Con la sua intervista Nobili riapre così una ferita ancora aperta per il Partito democratico e per la Capitale, costretta nel 2016 ad elezioni anticipate per una giravolta politica. “Premetto che non eravamo tutti d’accordo su cosa fare con Marino, e che si trattò di una decisione complicata. Dolorosa. Facile da giudicare dall’esterno”, spiega il deputato dem al Foglio. “Ma è vero che in città, e anche tra i nostri elettori, non si capì il senso della nostra scelta”. “La sera del biliardino dicemmo che si doveva salvare Marino a tutti i costi. E solo dopo pochi mesi decidemmo invece di mollarlo. Mi rendo conto che in quei giorni non siamo stati comprensibilissimi. Tuttavia – aggiunge Nobili – va tenuto conto di un fatto, della complicazione del momento, della pressione mediatica, dei troppi pasticci del sindaco“. A quasi tre anni di distanza, continua il plenipotenziario dem, le cose a Roma vanno meglio: “Abbiamo vinto quattro collegi alle politiche, con Zingaretti siamo il primo partito al 25,5 per cento. Alle amministrative il centrosinistra ha vinto nel III e nell’VIII municipio”. Anche se a trionfare siano stati due candidati non del Pd. In conclusione Nobili attacca nuovamente l’ex sindaco: “Marino non comunicava, non sapeva valorizzare le cose buone che faceva. E ci portò tutti di fronte a un vicolo cieco“.

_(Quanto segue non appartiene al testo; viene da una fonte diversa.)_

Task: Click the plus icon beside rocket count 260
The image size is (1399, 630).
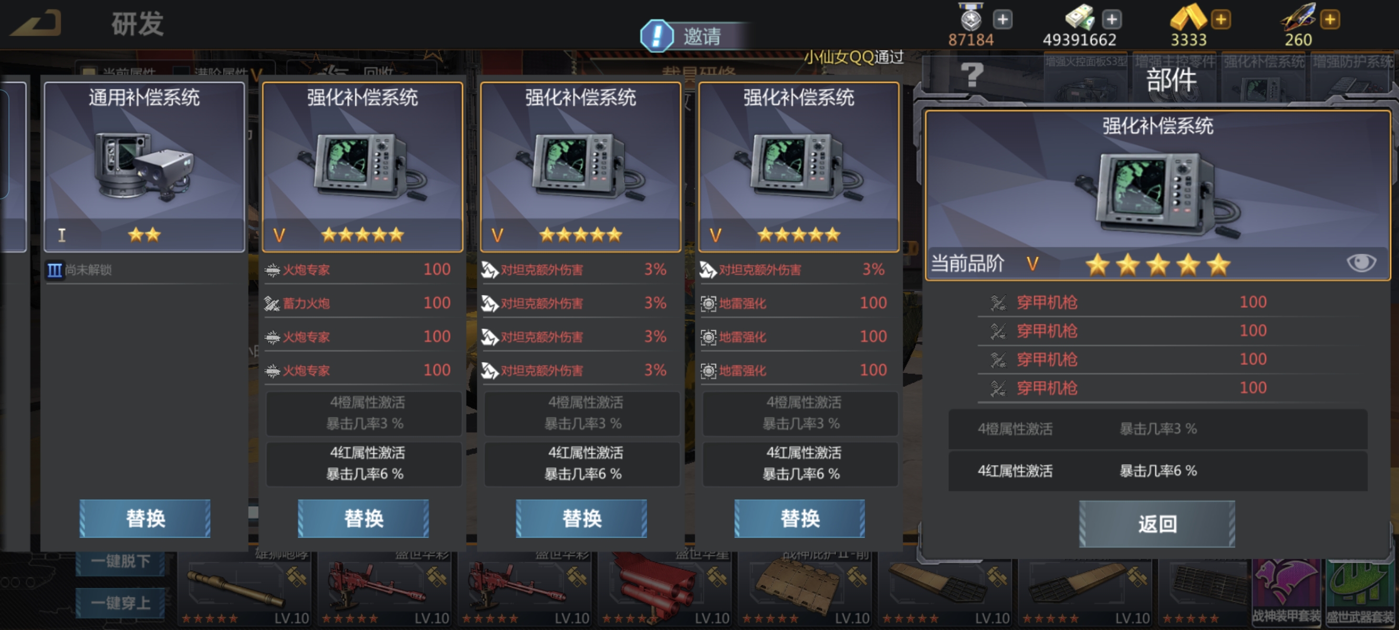Action: click(x=1330, y=20)
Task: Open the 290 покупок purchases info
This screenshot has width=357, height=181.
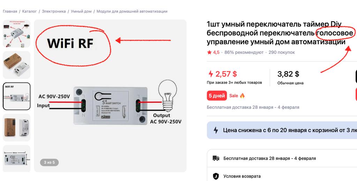Action: tap(282, 52)
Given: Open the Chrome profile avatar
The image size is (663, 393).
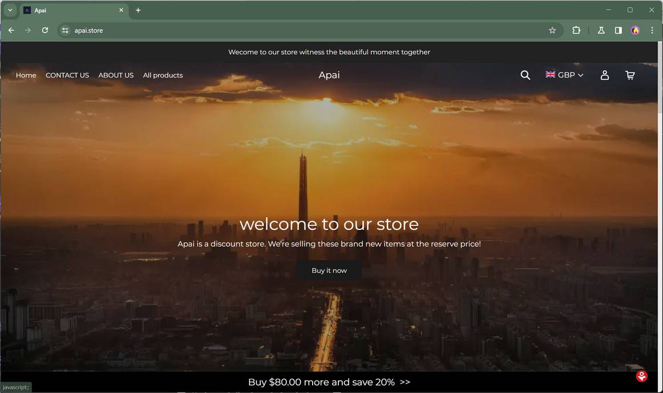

La pensano diversamente gli ex consiglieri del Pd di Roma Gianni Paris, Antonio Stampete, Dario Nanni, Erica Battaglia, Maurizio Policastro e Cecilia Fannunza, che in una nota attaccano la “decisione sbagliata” ammessa da Nobili. E pretendono le scuse per una città “che oggi paga un prezzo altissimo in termini di qualità della vita per un’Amministrazione pentastellata incapace e bugiarda”. Secondo gli ex consiglieri “il Pd non fu capace di distinguere un pezzo di classe dirigente competitiva e preparata, spazzata via da chi decise, tra una partita di biliardino alla Festa dell’Unità e un riso basmati, le sorti di un’intera comunità. Una scelta, quella dichiarata oggi da Nobili, che peraltro provocò una lacerazione profonda tra tutti noi – continua il comunicato – in seno a quello che rimaneva del gruppo consiliare. Furono mesi di doloroso isolamento per noi, stretti tra l’indifferenza del Sindaco e quella del Partito”.

Nella bagarre scatenata dalle parole di Nobili interviene anche Matteo Orfini, presidente Pd e all’epoca dei fatti anche commissario straordinario del Partito Democratico romano nominato da Matteo Renzi dopo lo scandalo Mafia Capitale. “Ci tengo a ribadire quello che ho sempre detto in questi anni”, scrive Orfini in una nota. “La scelta di porre termine all’esperienza Marino dopo che l’ex sindaco ritirò le dimissioni che aveva presentato fu mia. Solo ed esclusivamente mia. Non consultai nessuno se non i consiglieri comunali e gli assessori del Pd chiedendo loro di seguire quella indicazione”.

Una scelta, quella di chiedere ai consiglieri di mandare a casa Marino, che il presidente del Pd rivendica ancora oggi. “Allora fecero la cosa giusta, ponendo termine a una esperienza amministrativa inadeguata. A due anni di distanza ritengo che la scelta di mandare via un sindaco inadeguato e – stando alle sentenze di secondo grado della magistratura – disonesto fosse l’unica scelta possibile in un partito serio”, spiega. E aggiunge che “furono scelte difficili, ma se oggi il Pd è guidato da un nuovo gruppo dirigente, che in due anni lo ha riportato ad essere primo partito in città quando avrebbe rischiato l’estinzione a causa di Mafia capitale e del fallimento amministrativo di Marino, è la dimostrazione che quelle scelte difficili e dolorose furono indispensabili a salvare il Pd“.